[Saved entries]
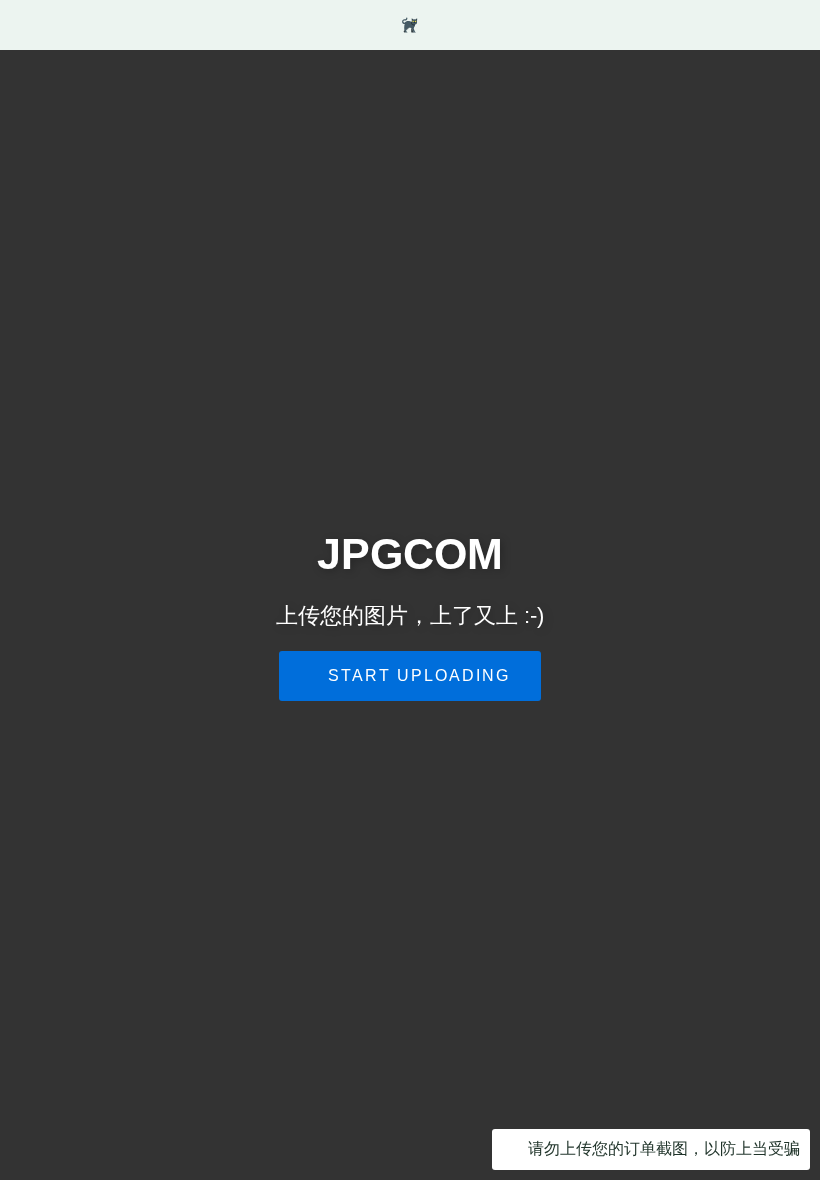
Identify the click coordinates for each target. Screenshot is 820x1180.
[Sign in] (725, 25)
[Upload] (689, 25)
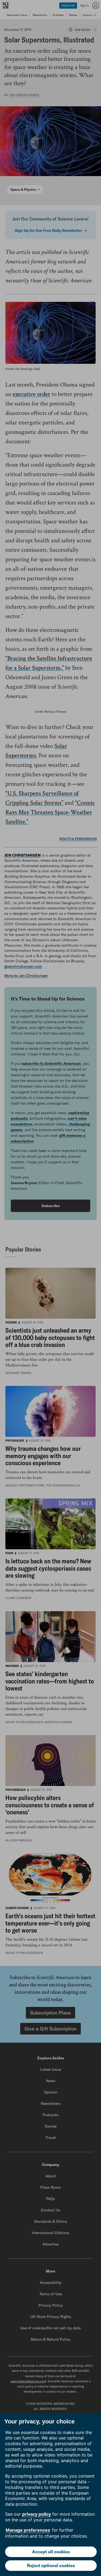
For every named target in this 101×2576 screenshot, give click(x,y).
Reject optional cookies (51, 2565)
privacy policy (36, 2514)
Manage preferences (28, 2530)
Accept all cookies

WORK TO BE COMPLETED: Search the entries above for "target". Show every line that has it.

RESPONSE AREA:
Identify the click coordinates for each target. Screenshot is 820x1180.
For every named target in this 101×2576 screenshot, give click(x,y).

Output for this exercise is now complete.